Look through the records that follow. Copy every line containing the word "Task".

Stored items
|---|

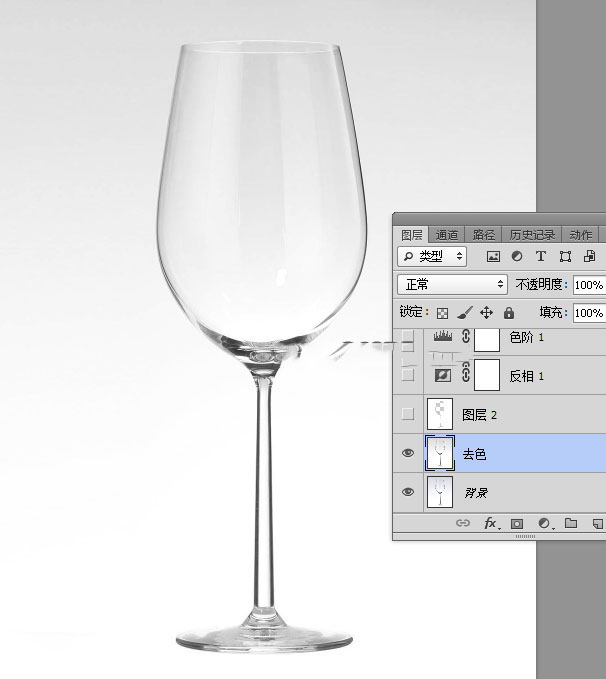Lock image pixels brush icon
This screenshot has width=606, height=679.
464,313
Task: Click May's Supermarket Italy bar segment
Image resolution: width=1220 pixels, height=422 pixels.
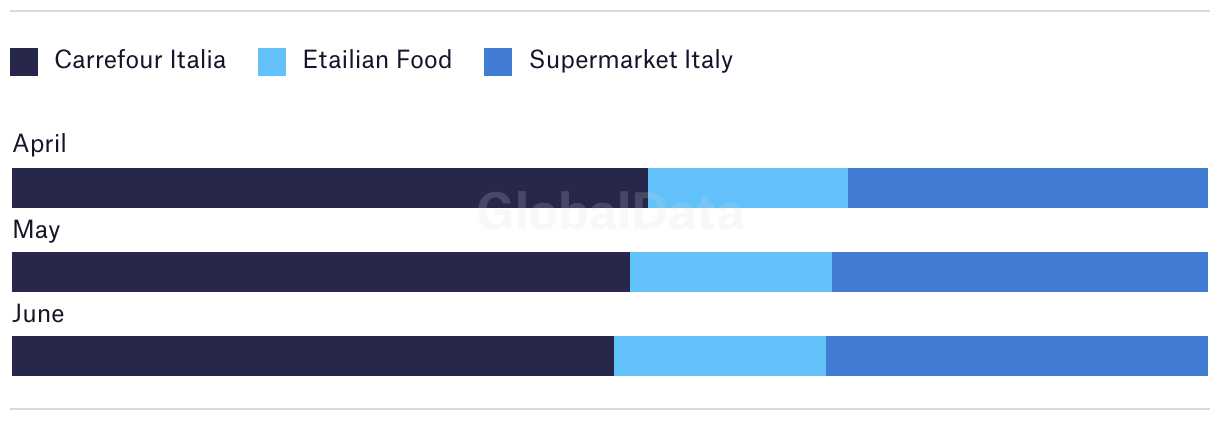Action: point(1020,272)
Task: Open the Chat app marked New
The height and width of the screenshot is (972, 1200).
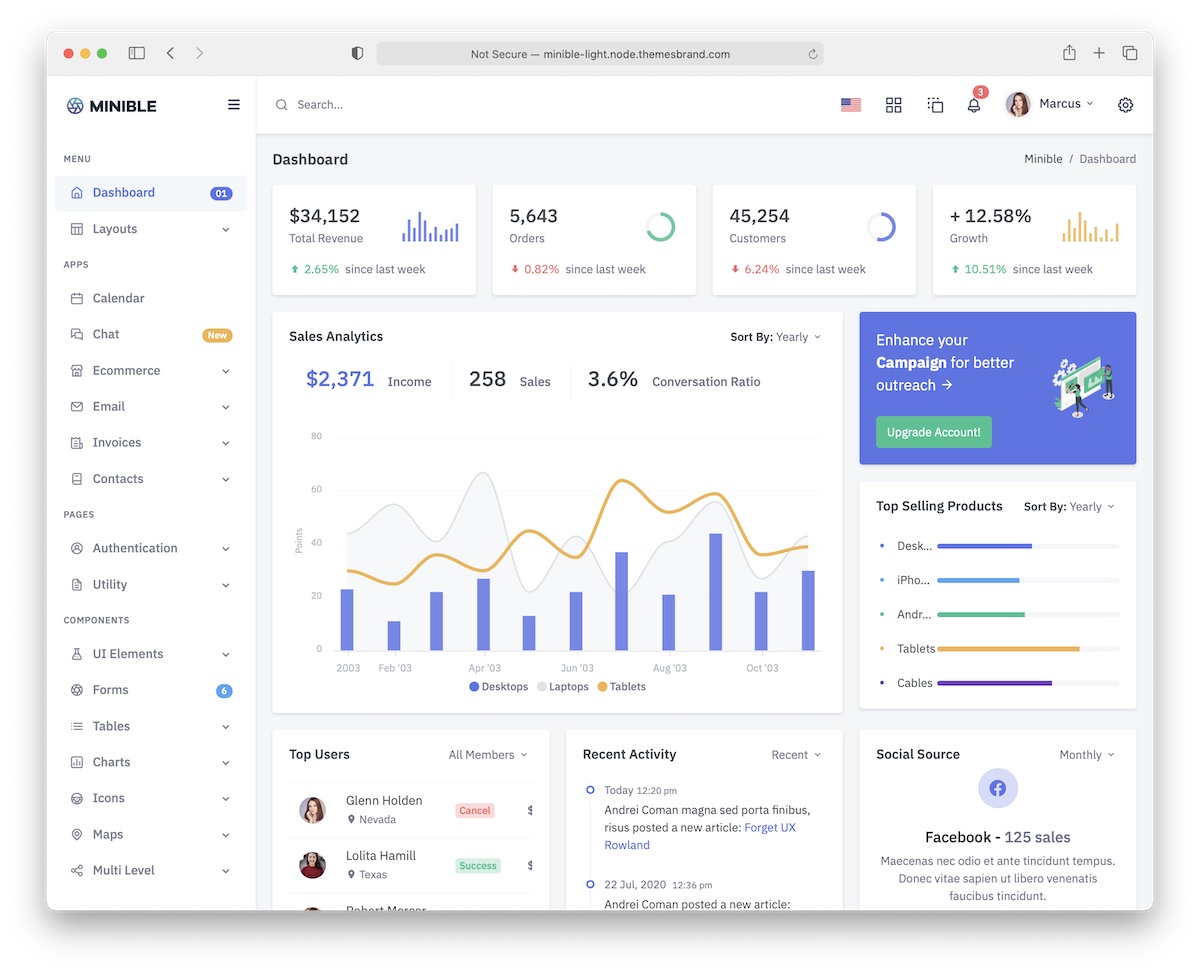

|---|

> _Solution to this exercise_
Task: Click May's Supermarket Italy bar segment
Task: Open the Chat app marked New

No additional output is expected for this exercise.